Assignment. Reproduce the records starting at the line that contains "Screen dimensions: 800x583" and running to the last line, exactly and in full.

(Saved entries)

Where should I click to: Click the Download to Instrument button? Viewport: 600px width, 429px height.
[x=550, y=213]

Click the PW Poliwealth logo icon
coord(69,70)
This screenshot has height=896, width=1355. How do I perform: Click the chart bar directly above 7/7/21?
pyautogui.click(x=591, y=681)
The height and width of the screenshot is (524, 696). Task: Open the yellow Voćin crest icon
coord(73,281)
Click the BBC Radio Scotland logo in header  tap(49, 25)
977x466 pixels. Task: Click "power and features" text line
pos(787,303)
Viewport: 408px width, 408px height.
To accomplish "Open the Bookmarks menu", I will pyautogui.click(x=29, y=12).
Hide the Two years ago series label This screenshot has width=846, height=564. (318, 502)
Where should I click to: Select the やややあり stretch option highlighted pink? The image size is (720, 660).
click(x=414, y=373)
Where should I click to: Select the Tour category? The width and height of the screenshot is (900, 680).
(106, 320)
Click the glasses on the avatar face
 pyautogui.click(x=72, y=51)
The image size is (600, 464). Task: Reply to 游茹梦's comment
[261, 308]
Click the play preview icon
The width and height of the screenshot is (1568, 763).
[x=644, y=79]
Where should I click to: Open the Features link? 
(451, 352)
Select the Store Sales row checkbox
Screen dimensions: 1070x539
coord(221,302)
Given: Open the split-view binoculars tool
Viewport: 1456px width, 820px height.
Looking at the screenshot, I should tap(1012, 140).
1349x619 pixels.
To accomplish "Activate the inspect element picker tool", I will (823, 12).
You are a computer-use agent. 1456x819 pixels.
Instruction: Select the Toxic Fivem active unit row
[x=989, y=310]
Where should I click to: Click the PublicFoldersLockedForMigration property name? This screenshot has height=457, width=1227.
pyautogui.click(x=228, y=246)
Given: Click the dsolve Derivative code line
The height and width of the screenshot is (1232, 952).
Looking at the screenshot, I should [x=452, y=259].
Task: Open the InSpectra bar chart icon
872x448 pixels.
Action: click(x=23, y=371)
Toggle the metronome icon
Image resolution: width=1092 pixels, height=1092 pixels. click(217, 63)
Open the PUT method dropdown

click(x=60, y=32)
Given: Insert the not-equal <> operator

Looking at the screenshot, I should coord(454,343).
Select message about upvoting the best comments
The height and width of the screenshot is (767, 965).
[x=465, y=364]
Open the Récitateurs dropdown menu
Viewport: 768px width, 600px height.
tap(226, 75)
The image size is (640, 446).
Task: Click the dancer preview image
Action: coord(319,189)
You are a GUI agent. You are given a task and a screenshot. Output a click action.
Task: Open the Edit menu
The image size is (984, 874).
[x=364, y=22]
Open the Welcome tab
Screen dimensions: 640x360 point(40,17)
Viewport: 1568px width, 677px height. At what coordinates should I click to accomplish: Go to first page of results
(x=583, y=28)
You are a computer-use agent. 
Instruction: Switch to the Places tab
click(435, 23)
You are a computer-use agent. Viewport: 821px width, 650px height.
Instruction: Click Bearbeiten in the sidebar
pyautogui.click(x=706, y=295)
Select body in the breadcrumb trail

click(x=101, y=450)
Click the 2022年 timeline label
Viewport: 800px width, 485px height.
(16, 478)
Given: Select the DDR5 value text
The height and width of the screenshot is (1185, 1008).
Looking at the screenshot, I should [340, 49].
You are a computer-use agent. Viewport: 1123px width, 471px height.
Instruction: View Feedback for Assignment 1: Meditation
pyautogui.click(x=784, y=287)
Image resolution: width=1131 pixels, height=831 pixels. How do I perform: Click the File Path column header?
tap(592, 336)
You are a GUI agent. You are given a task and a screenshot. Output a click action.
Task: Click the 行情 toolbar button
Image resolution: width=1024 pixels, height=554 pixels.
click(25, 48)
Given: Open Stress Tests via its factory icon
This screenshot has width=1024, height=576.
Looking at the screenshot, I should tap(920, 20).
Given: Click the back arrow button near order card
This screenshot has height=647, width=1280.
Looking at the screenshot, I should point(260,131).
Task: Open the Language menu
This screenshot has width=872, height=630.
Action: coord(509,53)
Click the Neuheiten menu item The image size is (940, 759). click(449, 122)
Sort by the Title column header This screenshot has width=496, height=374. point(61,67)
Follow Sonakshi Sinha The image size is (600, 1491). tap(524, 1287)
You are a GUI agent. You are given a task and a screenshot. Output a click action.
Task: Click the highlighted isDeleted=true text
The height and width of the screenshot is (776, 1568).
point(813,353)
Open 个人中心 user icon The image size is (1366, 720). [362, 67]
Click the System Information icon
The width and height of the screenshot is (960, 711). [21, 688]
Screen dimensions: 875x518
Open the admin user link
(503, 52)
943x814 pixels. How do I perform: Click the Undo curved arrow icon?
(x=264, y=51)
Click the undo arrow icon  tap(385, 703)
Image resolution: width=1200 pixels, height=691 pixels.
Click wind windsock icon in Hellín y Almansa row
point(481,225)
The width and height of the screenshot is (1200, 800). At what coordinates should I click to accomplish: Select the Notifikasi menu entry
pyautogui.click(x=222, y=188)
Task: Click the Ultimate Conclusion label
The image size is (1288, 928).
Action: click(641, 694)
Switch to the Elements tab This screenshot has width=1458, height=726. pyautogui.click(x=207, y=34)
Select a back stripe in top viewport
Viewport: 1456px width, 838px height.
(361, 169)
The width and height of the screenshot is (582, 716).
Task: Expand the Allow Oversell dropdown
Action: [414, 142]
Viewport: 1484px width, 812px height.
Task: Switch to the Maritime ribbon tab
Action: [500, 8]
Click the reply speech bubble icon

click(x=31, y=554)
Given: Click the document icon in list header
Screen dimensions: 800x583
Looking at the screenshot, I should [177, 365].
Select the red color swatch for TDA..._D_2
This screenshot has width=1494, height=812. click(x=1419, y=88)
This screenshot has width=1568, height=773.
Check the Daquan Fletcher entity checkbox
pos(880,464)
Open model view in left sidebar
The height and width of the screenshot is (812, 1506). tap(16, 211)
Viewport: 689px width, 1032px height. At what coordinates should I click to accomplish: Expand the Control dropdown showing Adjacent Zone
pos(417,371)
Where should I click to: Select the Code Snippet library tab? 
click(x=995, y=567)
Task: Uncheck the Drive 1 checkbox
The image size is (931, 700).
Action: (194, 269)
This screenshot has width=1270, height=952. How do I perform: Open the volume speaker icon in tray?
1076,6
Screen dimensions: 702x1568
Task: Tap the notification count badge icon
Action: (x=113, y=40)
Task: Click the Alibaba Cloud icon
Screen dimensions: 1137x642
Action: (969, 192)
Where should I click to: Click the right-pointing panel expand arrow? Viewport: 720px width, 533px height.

Completed exercise.
Screen dimensions: 800x583
Looking at the screenshot, I should [177, 365].
Select the red color swatch for TDA..._D_2
This screenshot has width=1494, height=812. click(x=1419, y=88)
This screenshot has width=1568, height=773.
Check the Daquan Fletcher entity checkbox
pos(880,464)
Open model view in left sidebar
The height and width of the screenshot is (812, 1506). tap(16, 211)
Viewport: 689px width, 1032px height. At what coordinates should I click to accomplish: Expand the Control dropdown showing Adjacent Zone
pos(417,371)
Where should I click to: Select the Code Snippet library tab? 
click(x=995, y=567)
Task: Uncheck the Drive 1 checkbox
The image size is (931, 700).
Action: (194, 269)
This screenshot has width=1270, height=952. How do I perform: Open the volume speaker icon in tray?
1076,6
Screen dimensions: 702x1568
Task: Tap the notification count badge icon
Action: (x=113, y=40)
Task: Click the Alibaba Cloud icon
Screen dimensions: 1137x642
Action: (969, 192)
Where should I click to: Click the right-pointing panel expand arrow? Viewport: 720px width, 533px height.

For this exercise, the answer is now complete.